# Task requirements
Where does the word "agent" show up in the records? Copy every line that holds it.

# Extracted data entries
┄┄┄┄┄┄┄┄┄┄

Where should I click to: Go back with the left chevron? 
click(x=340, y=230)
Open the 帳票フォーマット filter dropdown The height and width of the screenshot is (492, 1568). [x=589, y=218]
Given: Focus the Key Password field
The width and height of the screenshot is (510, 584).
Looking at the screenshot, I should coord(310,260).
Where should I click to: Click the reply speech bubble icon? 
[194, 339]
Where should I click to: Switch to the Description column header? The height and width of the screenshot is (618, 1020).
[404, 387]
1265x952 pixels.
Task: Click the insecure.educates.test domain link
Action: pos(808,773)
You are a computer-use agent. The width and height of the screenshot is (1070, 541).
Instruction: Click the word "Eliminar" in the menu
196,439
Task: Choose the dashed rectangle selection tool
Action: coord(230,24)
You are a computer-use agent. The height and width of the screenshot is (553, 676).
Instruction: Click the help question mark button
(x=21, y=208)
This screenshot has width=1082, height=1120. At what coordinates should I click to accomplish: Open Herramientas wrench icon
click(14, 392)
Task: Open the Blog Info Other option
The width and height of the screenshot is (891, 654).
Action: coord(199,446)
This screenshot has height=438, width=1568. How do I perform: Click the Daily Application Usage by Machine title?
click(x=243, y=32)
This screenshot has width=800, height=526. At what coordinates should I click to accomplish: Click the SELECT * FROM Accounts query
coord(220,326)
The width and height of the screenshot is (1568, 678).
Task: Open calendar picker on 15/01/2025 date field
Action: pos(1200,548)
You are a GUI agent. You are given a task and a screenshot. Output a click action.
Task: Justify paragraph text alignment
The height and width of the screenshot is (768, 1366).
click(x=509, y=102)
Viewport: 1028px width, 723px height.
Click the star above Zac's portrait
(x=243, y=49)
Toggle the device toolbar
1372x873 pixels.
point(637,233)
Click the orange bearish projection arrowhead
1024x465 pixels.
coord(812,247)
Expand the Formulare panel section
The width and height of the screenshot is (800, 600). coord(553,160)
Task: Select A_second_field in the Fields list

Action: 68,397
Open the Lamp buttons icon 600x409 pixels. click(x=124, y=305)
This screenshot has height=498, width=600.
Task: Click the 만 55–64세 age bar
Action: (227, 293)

┄┄┄┄┄┄┄┄┄┄

# Solution
You are a computer-use agent. The width and height of the screenshot is (1070, 541).
You are a computer-use agent. The height and width of the screenshot is (553, 676).
You are a GUI agent. You are given a task and a screenshot. Output a click action.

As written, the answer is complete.